高御産巣日神が「もし高天原に叛く意志があるならこの矢に当たるであろう」と述べて投げ返すと、矢は天若日子を討ったという記述もある。そして天孫降臨の時、葦原中国の平定が終わると、タカミムスビは眞床追衾(マトコオフスマ)を皇孫のニニギに着せて天降らせたという。
眞床追衾は、天津神の直系であることを象徴するものとされ、そのような重要なものを預けるのがタカミムスビなのだ。

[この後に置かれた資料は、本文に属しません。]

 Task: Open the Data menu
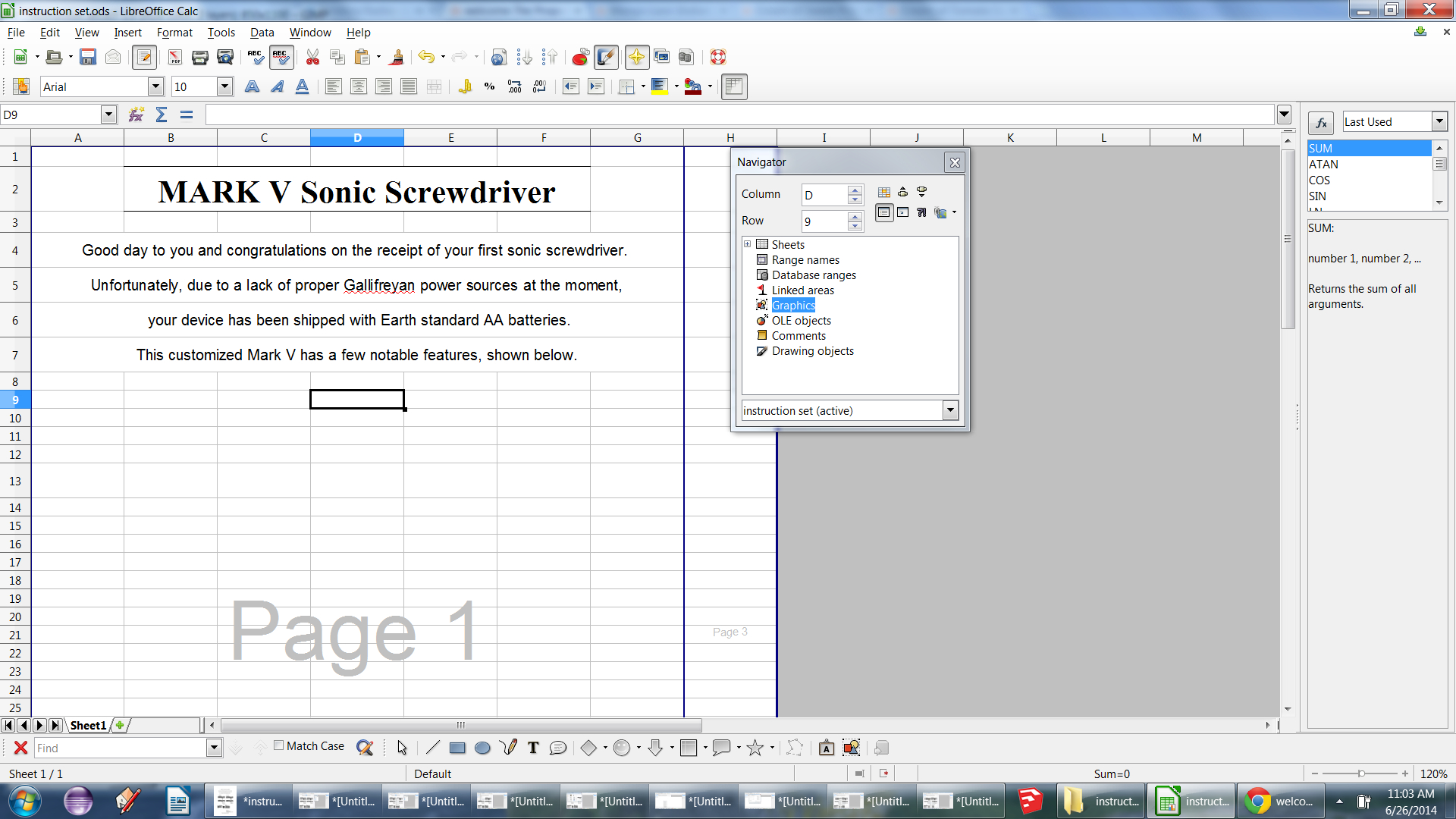pyautogui.click(x=262, y=33)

最後には、神武天皇東遷時の場面、即位前の神武天皇が熊野から大和に侵攻する場面で神武天皇を助けた高倉下(タカクラジ)の夢にタカミムスビが登場する。
枕元に現れたタカミムスビは、『剣を高倉下の倉に落とし入れることにした。お前は朝目覚めたら、天津神の御子に献上しろ』と、夢でも重要な剣を自分で預けたりすることができるのだ。
このように、決定権や指令権が与えられている神は最高神といっても過言ではないのではないかと思われる。
大和王権の守護神だった?
タカムスビは、古くからの天皇守護のための神々である『御巫八神』の筆頭と言われている。

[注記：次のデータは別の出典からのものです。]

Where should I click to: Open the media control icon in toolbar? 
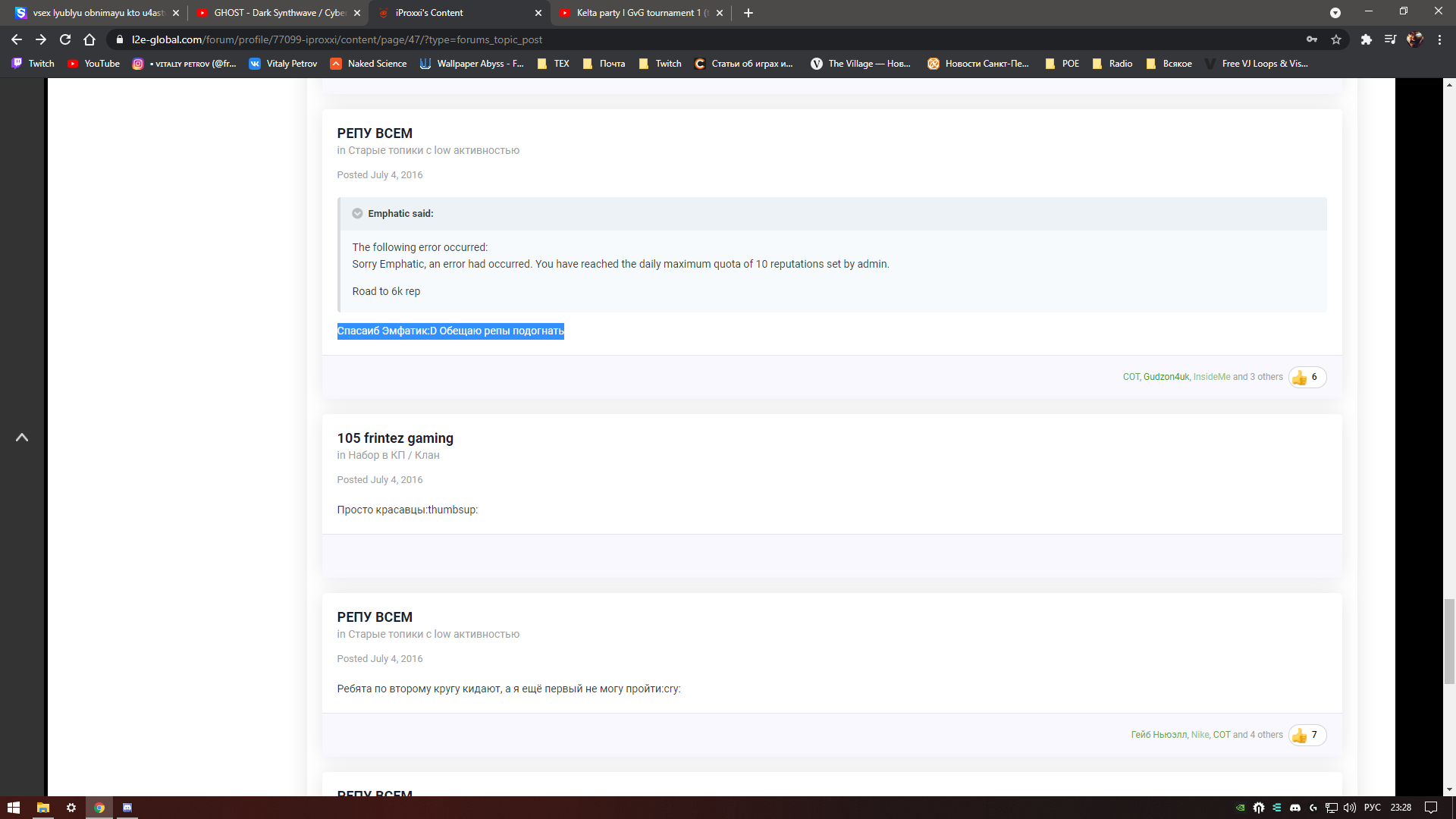pyautogui.click(x=1390, y=39)
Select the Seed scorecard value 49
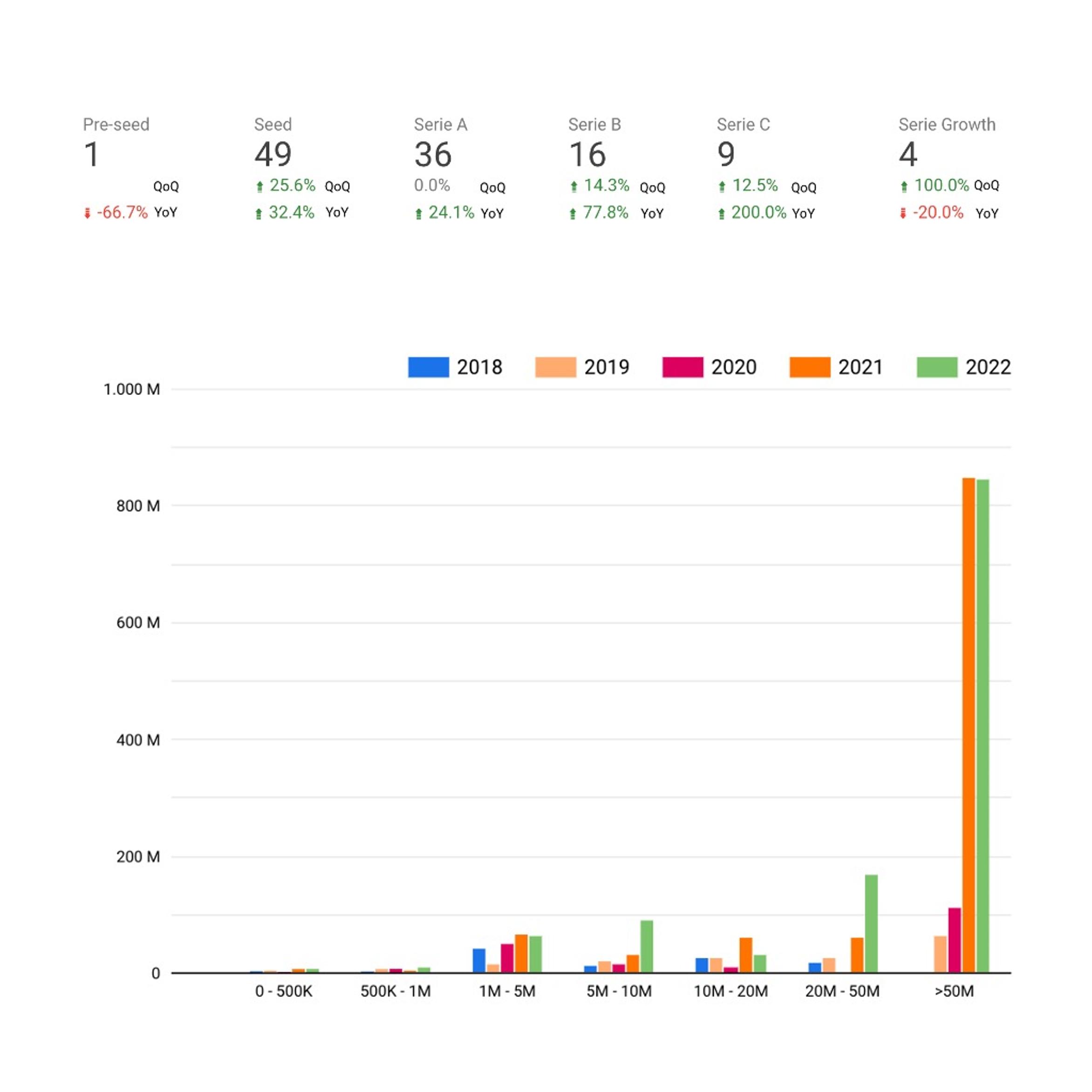 click(x=273, y=154)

『御巫八神』とは、現在は皇居にある宮中三殿の1つ合祀されている、天皇守護のため祀られる8神のことを指す。
ここに、アマテラスは含まれておらず、古代には宮中に高祖神として祀られたことはないという。
大和王権が樹立し、各豪族との連合によって太陽神であり最高神としてあがめられたアマテラスであるが、崇神天皇の時代には、大物主の神託により伊勢に宮中から出された。
これはどういう意図があったのだろうか?
アマテラス以前の皇祖神は、古くは天皇家となる前の大王家の至高神であったという説もあり、タカムスビの系譜にアマテラスが連なっているということもあり、間違いなく、日本の祖神だったのではないだろうかと考える。